A Spanner In The Works?

auDA’s recent decision to backflip and enter exclusive negotiations with AusRegistry for a renewal of the existing Registry Agreement (instead of going out to tender as they previously committed to do) could be snuffed out in its infancy.

Why? Overnight I read that Neustar (effective owner of AusRegistry) has entered into an agreement to sell out to a private investment group in the USA. If it does proceed to finalisation, this is envisaged for the 3rd quarter in 2017.

This is a snippet from Michael Berkens at “The Domains”:

“Neustar, Inc. (NSR),  today announced that it has entered into a definitive agreement to be acquired by a private investment group led by Golden Gate Capital in a transaction valued at approximately $2.9 billion.”

And this from Andrew Allemann at Domain Name Wire:

“The deal comes at a pivotal time for the company, which is about to lose its $500-million-a-year Number Portability Administration Center (NPAC) contract with the U.S. government. It has been on an acquisition binge to grow revenue in anticipation of losing the contract. Among the domain name companies it has acquired are .co and Bombora Technologies (which owns ARI Services).”

Provided data:
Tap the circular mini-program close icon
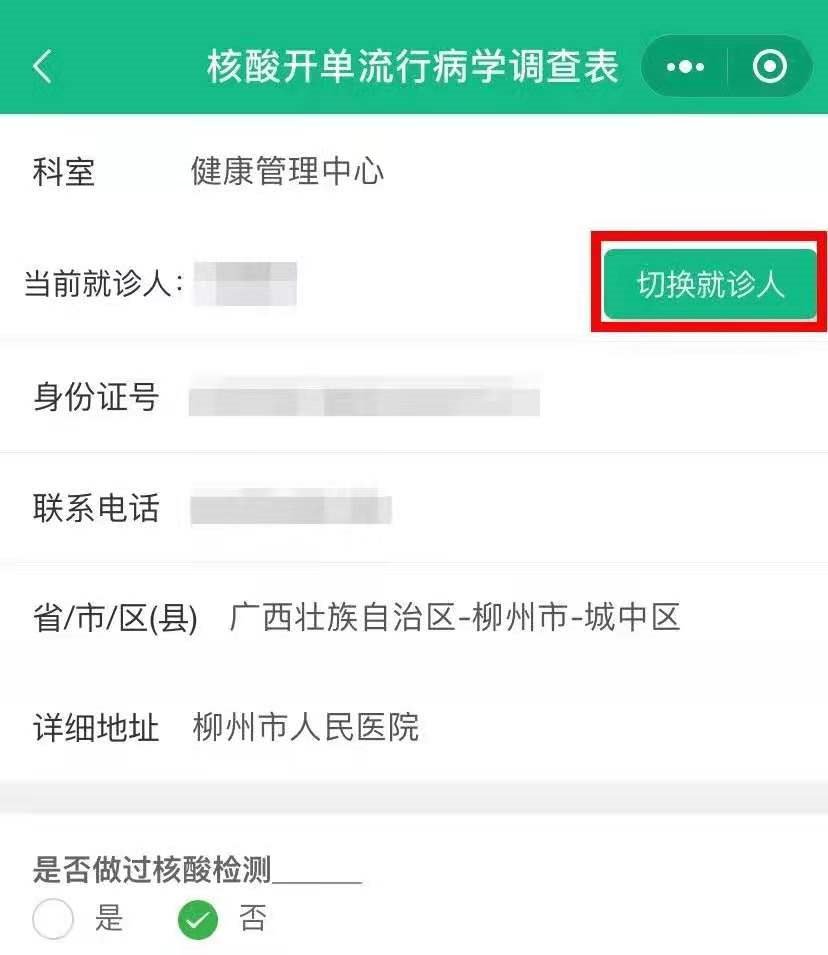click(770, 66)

--

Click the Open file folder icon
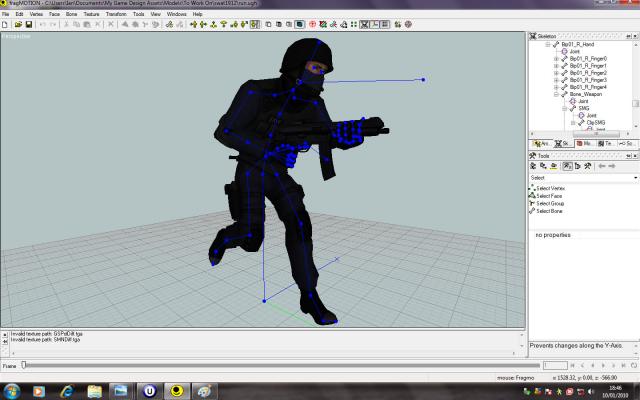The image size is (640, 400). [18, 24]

Directive: Translate this sentence from the AusRegistry article into Spanish: "Overnight I read that Neustar (effective owner of AusRegistry) has entered into an agreement to sell out to a private investment group in the USA." The material has no connection to the AusRegistry article.

The answer: Durante la noche leí que Neustar (propietaria efectiva de AusRegistry) ha firmado un acuerdo para venderse a un grupo de inversión privado en Estados Unidos.